Cet effet paradoxal de l’âge sur le risque de cancer, bien que connu depuis longtemps, reste une énigme.
Implication des cellules souches
On soupçonne que les cellules souches pourraient jouer un rôle important dans cette réduction du risque de cancer à un âge avancé.
Premièrement, ces cellules « mères », qui sont à la base du renouvellement naturel d’un tissu et de sa réparation suite à une blessure, sont particulièrement vulnérables à l’accumulation de mutations pouvant conduire au cancer, car on estime qu’en moyenne trois mutations se produisent chaque fois qu’une cellule souche humaine normale se divise. En conséquence, une forte proportion de cancers proviennent de ces cellules souches mutées (1).
Deuxièmement, on sait que les cellules souches perdent progressivement leur capacité à se diviser au cours du vieillissement, ce qui contribue à une diminution de l’efficacité fonctionnelle des organes du corps.

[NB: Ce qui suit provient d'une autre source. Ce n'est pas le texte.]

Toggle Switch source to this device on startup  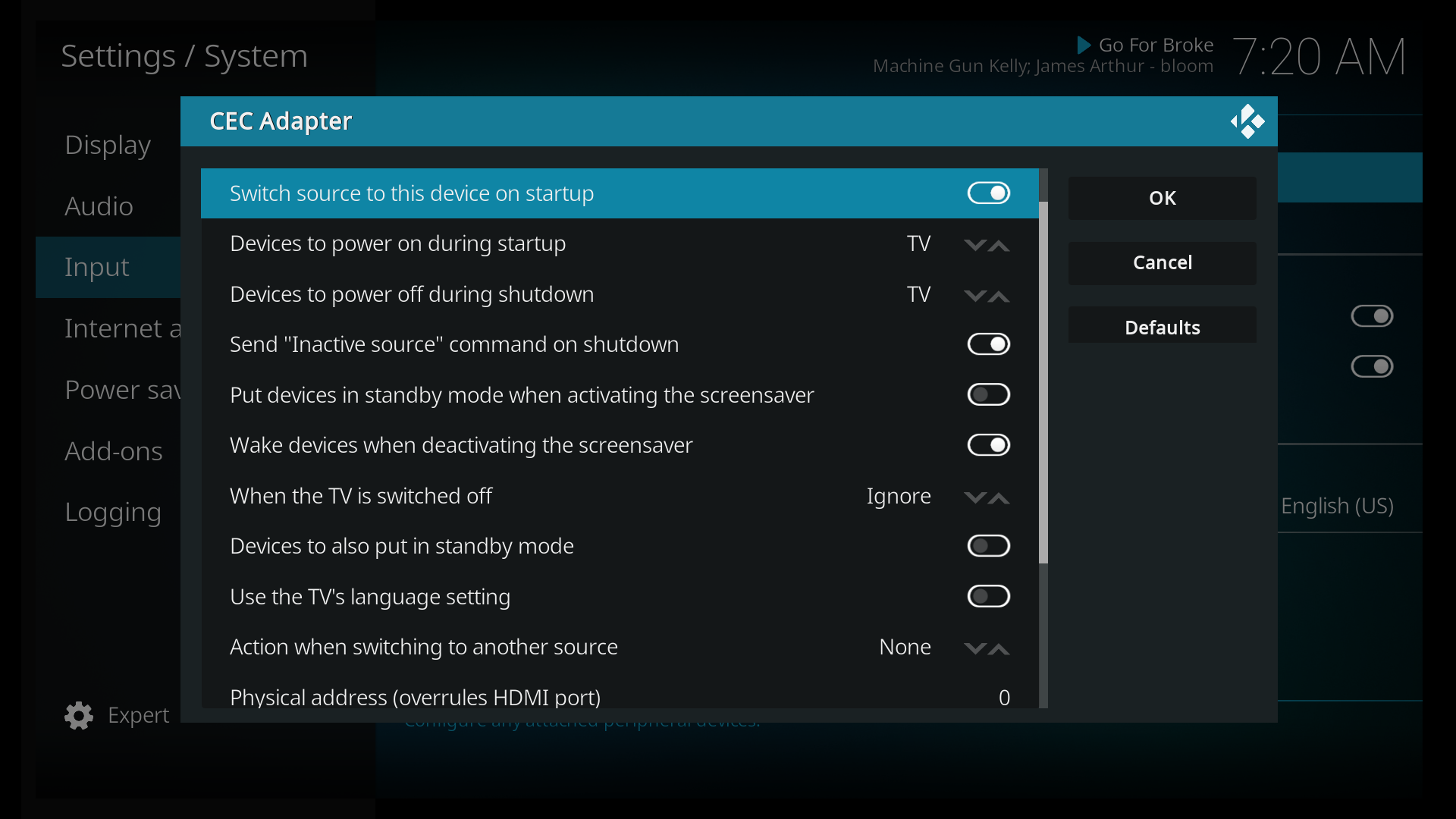(x=988, y=193)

Il est fort possible en revanche que cette usure des cellules souches les empêche de croître suffisamment pour former une masse critique nécessaire à l’apparition de tumeurs cliniquement détectables.
Cellules souches brisées
Pour mieux comprendre l’implication de ces cellules souches, une équipe de chercheurs a étudié un modèle murin génétiquement modifié d’adénocarcinome du poumon, un type courant de cancer du poumon qui représente environ 7 % de tous les décès par cancer dans le monde (2).
Ils ont observé que chez la souris âgée de 2 ans, ce qui équivaut à environ 70 ans chez l’homme, le vieillissement inhibe l’initiation et la progression du cancer du poumon en bloquant l’auto-renouvellement des cellules souches dans les alvéoles du poumon.

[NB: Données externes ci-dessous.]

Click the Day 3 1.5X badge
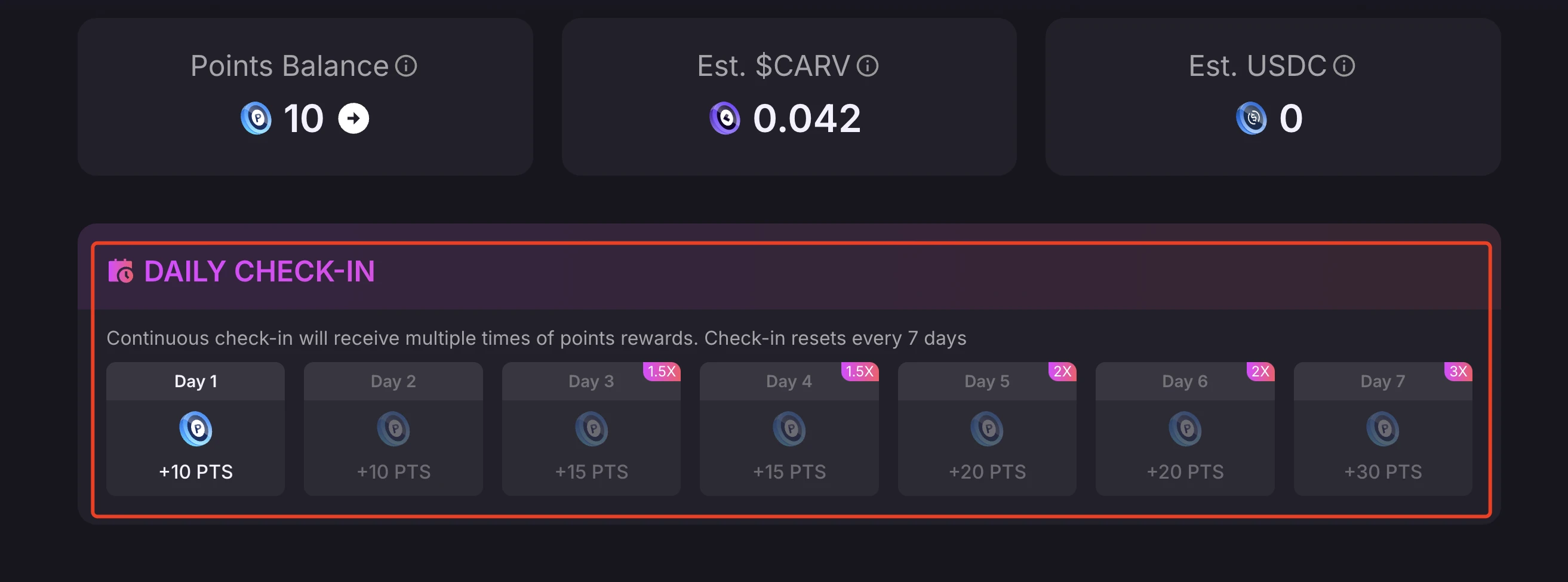1568x582 pixels. (662, 371)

Ils ont découvert qu’à mesure que les souris vieillissent, elles produisent davantage d’une protéine appelée NUPR1, impliquée dans le métabolisme du fer. Les cellules vieillissantes fonctionnent alors comme si elles n’avaient pas assez de fer et perdent donc leur capacité à se régénérer.
Puisque cette capacité de régénération est directement liée à l’augmentation du cancer, les souris plus âgées développent par conséquent beaucoup moins de tumeurs que leurs homologues plus jeunes.
Fenêtre de prévention
Ces résultats impliquent donc que la forte augmentation de l’incidence des cancers chez les personnes âgées de 50 à 70 ans vient de l’évolution de lésions précancéreuses qui apparaissent chez des individus relativement jeunes, lorsque les cellules souches se divisent régulièrement et accumulent en même temps des mutations potentiellement cancérigènes.
D’ailleurs, plusieurs études d’autopsie réalisées chez des personnes jeunes (30-40 ans) ont systématiquement observé la présence de ces lésions précancéreuses dans plusieurs organes (sein, prostate, pancréas et poumon, entre autres). Lorsque les conditions qui règnent à l’intérieur de l’organisme sont permises à l’acquisition de mutations cancérigènes (tabagisme, surpoids, mauvaise alimentation, sédentarité), ces lésions peuvent alors évoluer quelques années plus tard vers un cancer cliniquement détectable.
C’est là que la prévention par le mode de vie joue son rôle important, en créant des conditions biochimiques défavorables au développement de ces microtumeurs dormantes.
Cette découverte signifie que la fenêtre optimale pour prévenir le cancer est le plus tôt possible, afin de priver les cellules souches d’un environnement qui accélère l’accumulation de mutations.
En prévenant ou en retardant le plus longtemps possible la formation de lésions précancéreuses, on laisse le temps jouer en notre faveur : une fois atteint un âge suffisamment avancé, le vieillissement des cellules souches agit comme un frein au développement du cancer et permet de passer les dernières années de sa vie sans avoir à affronter cette maladie.
Il n’y a donc pas que des inconvénients à la vieillesse !
(1) Tomasetti C et coll. Divisions de cellules souches, mutations somatiques, étiologie du cancer et prévention du cancer. Sciences 2017 ; 355 : 1330-1334.
(2) Zhuang X et coll. Le vieillissement limite la souche et la tumorigenèse en reprogrammant l’homéostasie du fer. Nature, publié le 4 décembre 2024.